LGB students’ exam premium could cast light on other minorities’ deficit

More nuanced data could help tease out why some disadvantaged students manage to buck the trend and overperform, says Nikolai Elkins

June 10, 2024
Person running up rainbow stairs to illustrate LGBTQ exam performance
Source: Alamy

The gap between the degree results achieved by various minority groups in the UK and the US and those of the student body as a whole is marked and persistent. Yet lesbian, gay and bisexual (LGB) students are more likely to be awarded a first or upper-second-class degree than heterosexual students are. How can that be?

While UK universities make plans for LGBTQIA+ Pride this month, many also find themselves scratching their heads over the access and participation plans they’re writing for the Office for Students (OfS). With a focus on improving equality of opportunity for all, the plans default to “deficits” and “risks”, such as the consistent trend for black students to be awarded fewer “good” degrees than white students. Most recently, the awarding gap was 20 per cent. So when I tell colleagues that I’m researching the LGB premium, I always get a surprised look and a comment along the lines of, “How strange! I’ve never heard of that one before.”

“Strange” is correct. Why would there be an awarding gap that favours disadvantaged students? What makes this attainment premium even more notable is that it doesn’t extend to transgender or queer students, who have attainment gaps of 5.6 per cent and 4 per cent, respectively. This suggests that the LGB premium, which has risen to 4.4 per cent in 2022, cannot be explained by increasingly inclusive practices, such as anti-discrimination policies or inclusion training for staff, which ought to have the same effect on the achievement of T and Q students.

But why bother to research such a minimal premium? It’s because I believe that understanding this could help universities better close gaps for other disadvantaged students.

To understand this better, I need to address minority stress and learning in the closet. I come to this as a researcher educated in the north-west of England under Section 28, the British law enacted in 1988 prohibiting schools from teaching the acceptability of homosexuality. Being a working-class gay kid, my school experience taught me that I was an outsider, excluded from what society deemed “normal”. Every time I was harassed, bullied or attacked, my teachers blamed me for it. “Just stop being so…you” was the gist of their attitude.

Today, despite working in a very liberal arts university, I still pause before outing myself. This internalisation of negative societal attitudes, alongside a fear of rejection, is just one of the subtle feelings many LGBTQIA+ students face daily. This anxiety exists for many minoritised students when they must make the decision to either conform to the norm or stand outside it. It’s an invisible pressure: a minority stress.

So how, despite this, can there be an LGB awarding premium?
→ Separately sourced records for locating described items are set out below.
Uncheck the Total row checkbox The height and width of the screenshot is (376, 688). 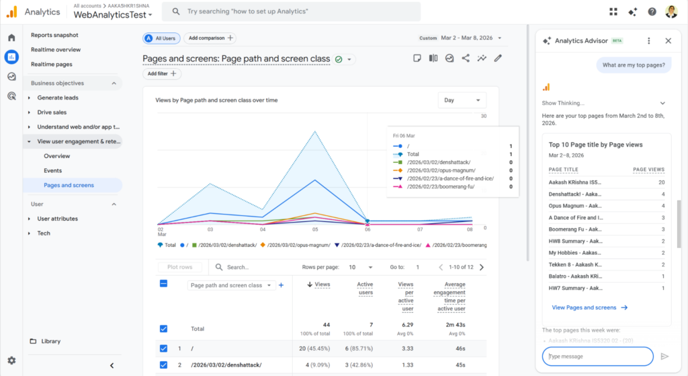click(x=164, y=329)
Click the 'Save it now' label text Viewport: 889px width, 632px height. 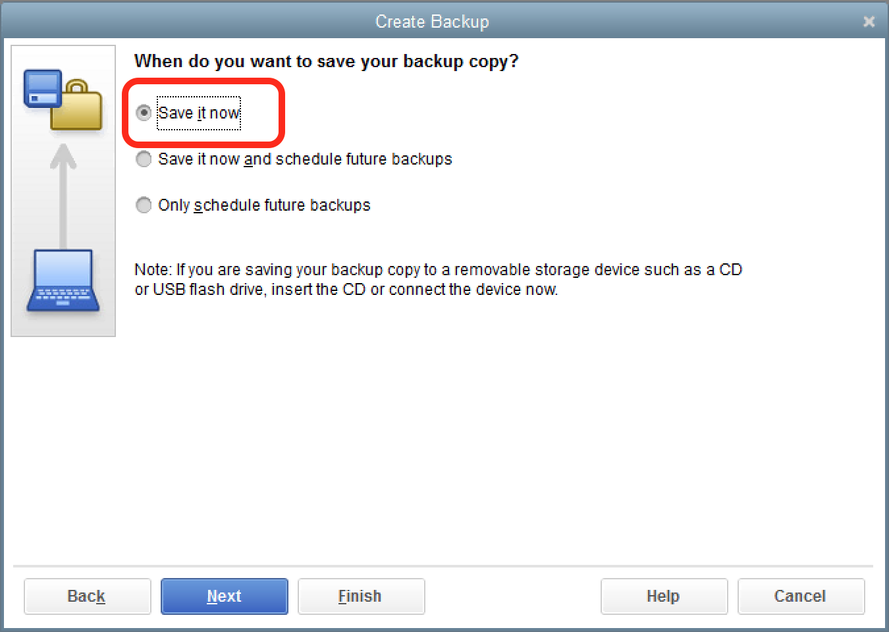tap(199, 113)
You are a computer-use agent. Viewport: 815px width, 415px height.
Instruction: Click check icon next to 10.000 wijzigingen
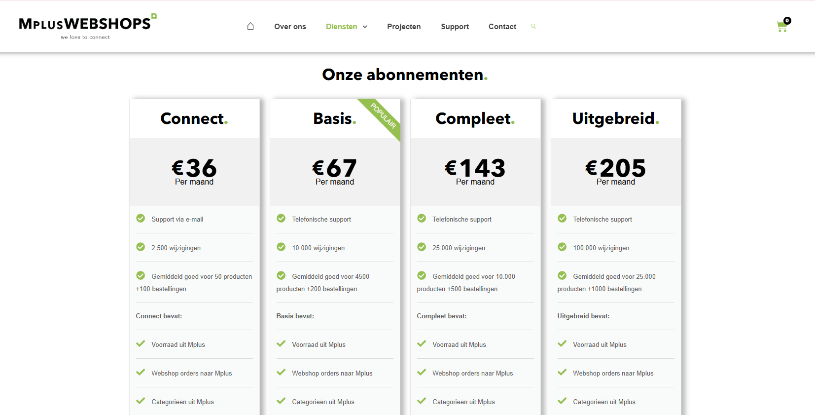[x=281, y=247]
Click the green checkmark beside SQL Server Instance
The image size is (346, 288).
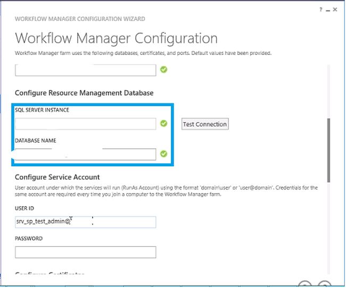click(x=164, y=124)
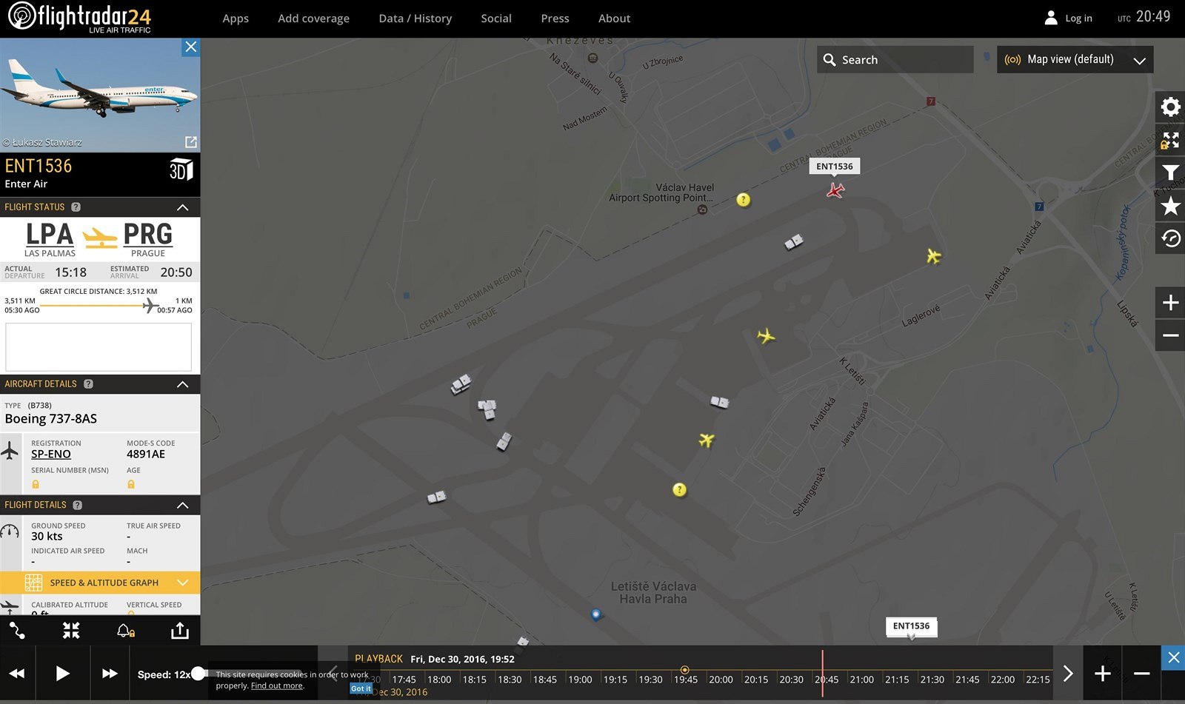The height and width of the screenshot is (704, 1185).
Task: Collapse the Flight Status section
Action: coord(182,207)
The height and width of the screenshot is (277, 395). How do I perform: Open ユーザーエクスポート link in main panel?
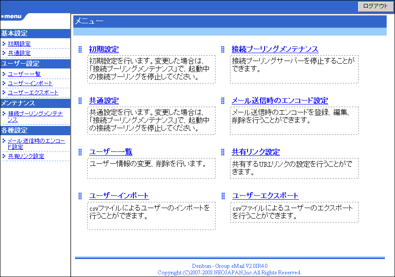[x=265, y=196]
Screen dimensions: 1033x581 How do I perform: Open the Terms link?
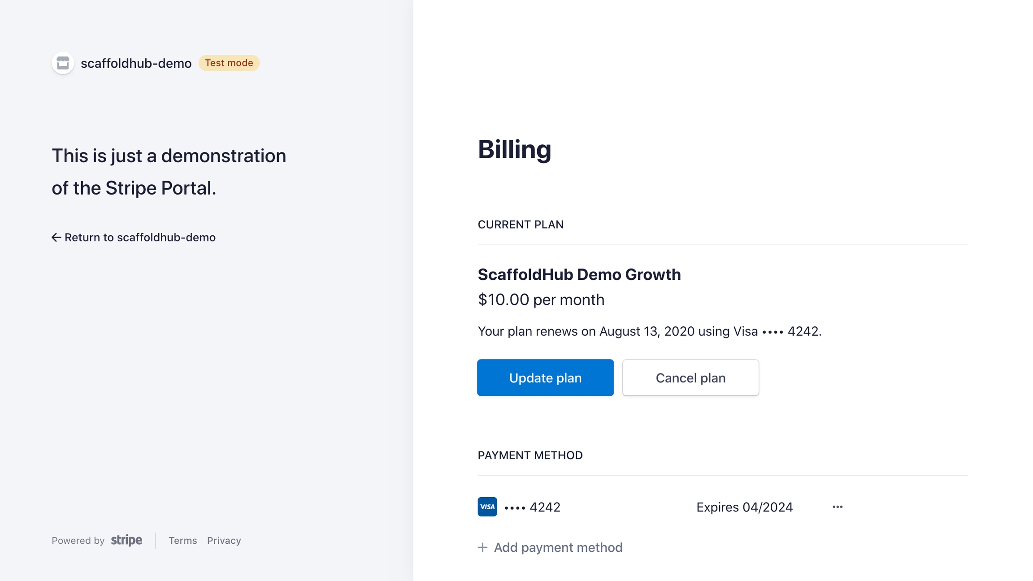click(x=182, y=541)
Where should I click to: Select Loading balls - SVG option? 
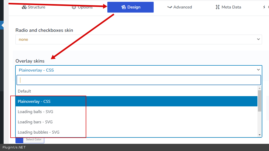[35, 112]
The concept of gay men overperforming in achievement-related areas of life was described in 1973 by John Pachankis and Mark Hatzenbuchler as the “best little boy in the world hypothesis”. This speculates that, by advancing grades or employment, gay men create a compensatory performance that diverts self-worth away from homosexuality and, instead, towards something they can control and excel in. This compensatory may be typically less accessible to transgender students and other disadvantaged minorities, whose identities are often more visible and harder to conceal or mitigate.

The New York University sociocultural analyst Lisa Duggan describes performing a socially accepted version of the homosexual self as a “homonormativity”. This terms acceptable homosexual behaviour as aligning with heterosexual, white and middle-class standards and values; examples include performing your gender assigned at birth, getting married and having children. This then excludes those unable to, or not willing to, assimilate to the norm.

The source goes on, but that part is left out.